Cottam participated in a Thursday forum at the state Capitol on wildland fires sponsored by Rep. Rob Bishop, R-Utah, with the intent to get ideas from experts and bring them back to Congress.
While Cottam and Dave Whittekiend, Uinta-Wasatch-Cache National Forest supervisor, praised working relationships at the top and on the ground among agencies and firefighters, Lt. Gov. Spencer Cox said somewhere in the middle, there's a big problem.
Cox pointed to a 2012 plume of smoke that he said a Forest Service official decided to let burn. It erupted into the Seeley Fire, which cost $9 million to quell and continues to cause immense problems with the watershed in Emery County.
"It was a stupid decision," he said. "And we paid for that years and years after that."
"Someone made a terrible decision without consulting with state and local officials," Cox emphasized.
This year, too, locals spotted another plume of smoke in the Manti-La Sal Forest and learned it was a Forest Service-prescribed burn in late May or early June — at a time the state is suffering from one of the worst droughts in generations, Cox said.
"Guess what? They were completely shocked when three days later it jumped the fire lines," Cox said. "Somewhere in the middle, someone behind a desk is making really terrible decisions."

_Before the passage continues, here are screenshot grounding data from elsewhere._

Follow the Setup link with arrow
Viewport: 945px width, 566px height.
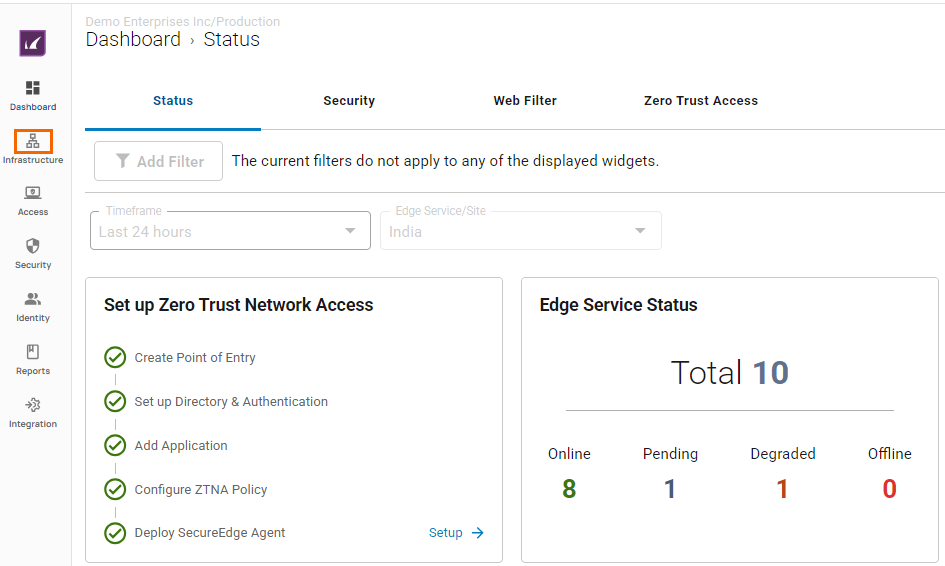click(x=456, y=533)
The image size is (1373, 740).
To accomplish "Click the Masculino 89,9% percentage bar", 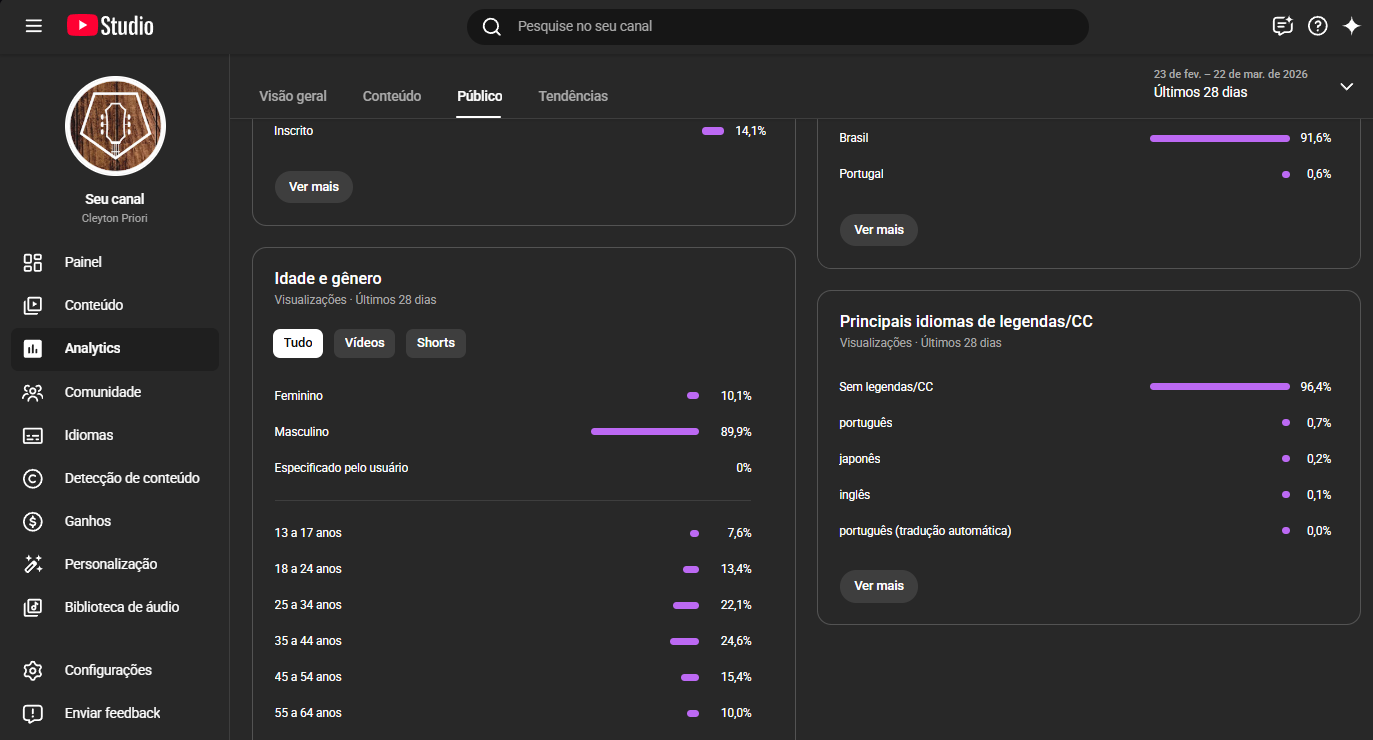I will point(645,432).
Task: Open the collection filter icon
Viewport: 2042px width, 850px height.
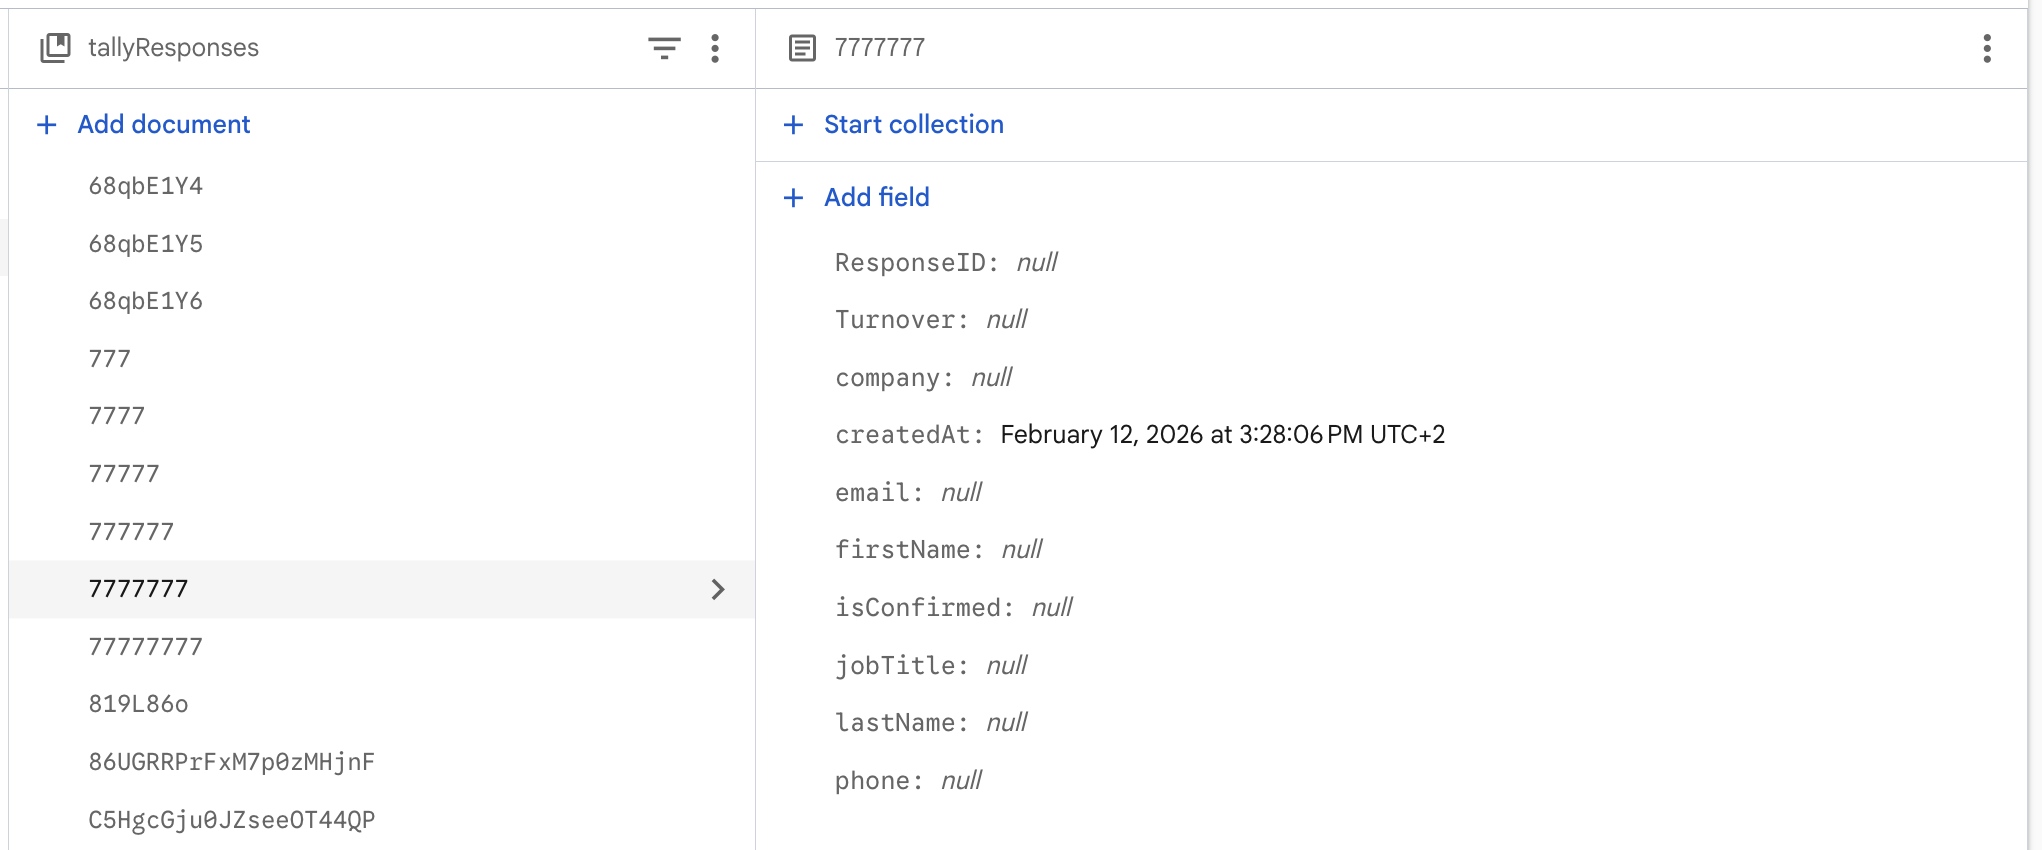Action: point(664,48)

Aside from the brief venting, which drew applause from local county leaders in the room, the majority of participants in the room said the No. 1 priority in the prevention of catastrophic wildfires has to be strategic thinning of trees, undergrowth and more timber harvests.
Whittekiend and Jim Lutz, an associate professor of forest ecology at Utah State University, stressed the need for steady, reliable supply chain for timber products with mills and other related timber-industries.
"The dead wood is a liability when it needs to be an asset," Whittekiend said.
"We have 400,000 acres of fuels treatments that have cleared (the review process) and are ready to be put on the ground," he said.
He added that ideally, even more thinning of forests and clearing of beetle-killed trees could be accomplished.
"We recognize we have landscapes that are out of whack and need work," he said. "We need more authority."
Mitt Romney, who has penned a couple of opinion pieces on wildfires and visited the scene of the Dollar Ridge Fire near Strawberry Reservoir earlier this summer, also participated.
"One thing I think we have to be serious about is reducing the fuel load," said the GOP Senate candidate running to replace retiring Sen. Orrin Hatch, R-Utah. "We have to have better forestry management. That doesn't mean clear-cutting, it means taking out the dead trees."
Romney also spoke of the need for strategic grazing and regional fire centers with the type of equipment that can be deployed quickly to get an early start on fires.
Bishop said he convened the forum in order to develop specific regulatory fixes he can take back to Congress to incorporate into the Farm Bill, which includes some aspects of the failed Resilient Federal Forest Act.
Cox stressed that the devastating effects of the wildfire season throughout the West ought to be on everyone's mind and priority to solve.
"If you truly care about the environment, you should care about this topic," he said. "We've experienced the worst air quality of my lifetime this year, and it has nothing to do with industry."